Please tell me what I have to do to edit my sale thread and update items and dates.

Thank you in advance!

http://www.specktra.net/showthread.php/85539-Lots-of-MAC!-Cheap-prices!-Pictures-of-everything!


----------



## shellygrrl (Dec 25, 2015)

Click Edit Post and edit. If there is a reason you cannot edit your post as normal, you need to tell us why. We cannot help you unless you're thorough with us.


----------



## Meryl (Dec 25, 2015)

Thank you for your quick reply!

Here is what I get... ... the first photo shows what happens if I click save and the 2nd photo is what I get when I click advanced.


----------



## shellygrrl (Dec 26, 2015)

Okay, I bet that's a backend issue, something for our tech to sort out.


----------



## Meryl (Dec 27, 2015)

Thank you for helping!


----------



## Meryl (Jan 3, 2016)

I am still unable to edit my sale thread. This is what I get when I press "save".
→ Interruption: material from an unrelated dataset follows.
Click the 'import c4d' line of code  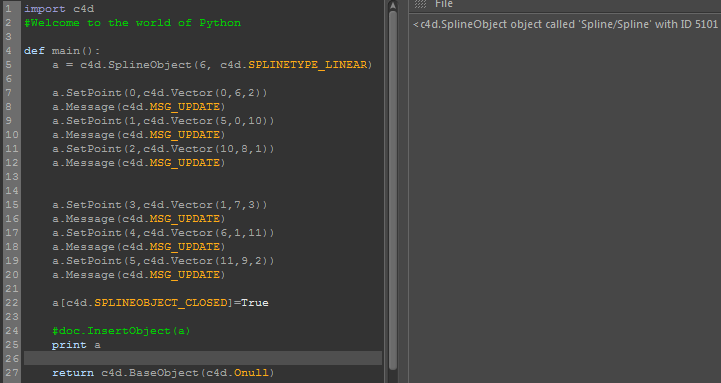[59, 9]
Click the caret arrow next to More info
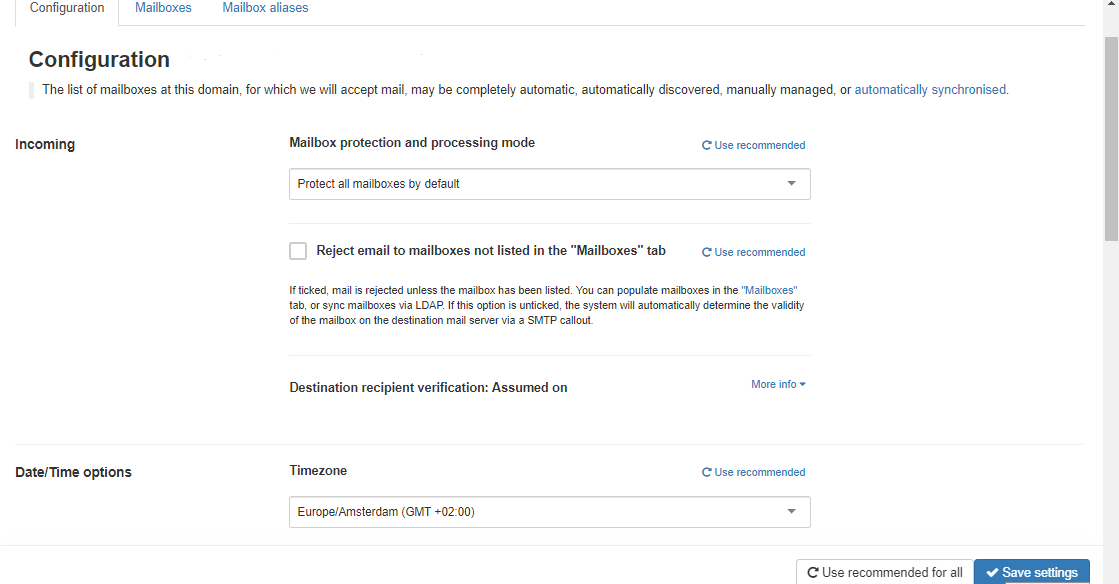 (x=803, y=385)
Any updates for me, regarding this?  

http://www.specktra.net/showthread.php/85539-Lots-of-MAC!-Cheap-prices!-Pictures-of-everything!


----------



## Meryl (Jan 6, 2016)

Bump -- for  help, please.


----------



## Dawn (Jan 12, 2016)

Meryl said:


> Bump -- for  help, please.



Right now, it is only allowing 30 images per post, so if you adjust your post to 30 images, you should be able to edit and save it.


----------



## Rinstar (Jun 13, 2016)

Any thoughts on why we can't change our sale thread titles?


----------



## shellygrrl (Jun 13, 2016)

Only mods and admins can edit them; it's like that in all sections. Our tech guy would have to sort it out in the backend so thread starters can edit thread titles.

You'd have to PM Janice or Dawn with what you want.


----------



## ma146rina (Dec 24, 2016)

Hello,how do i delete a thread?i've posted on sale and swap and CP and wishlist but now i have found what i was looking for.thank you


----------



## Dawn (Dec 25, 2016)

ma146rina said:


> Hello,how do i delete a thread?i've posted on sale and swap and CP and wishlist but now i have found what i was looking for.thank you



PM me links to the threads and I will remove them for you.  Thanks!


----------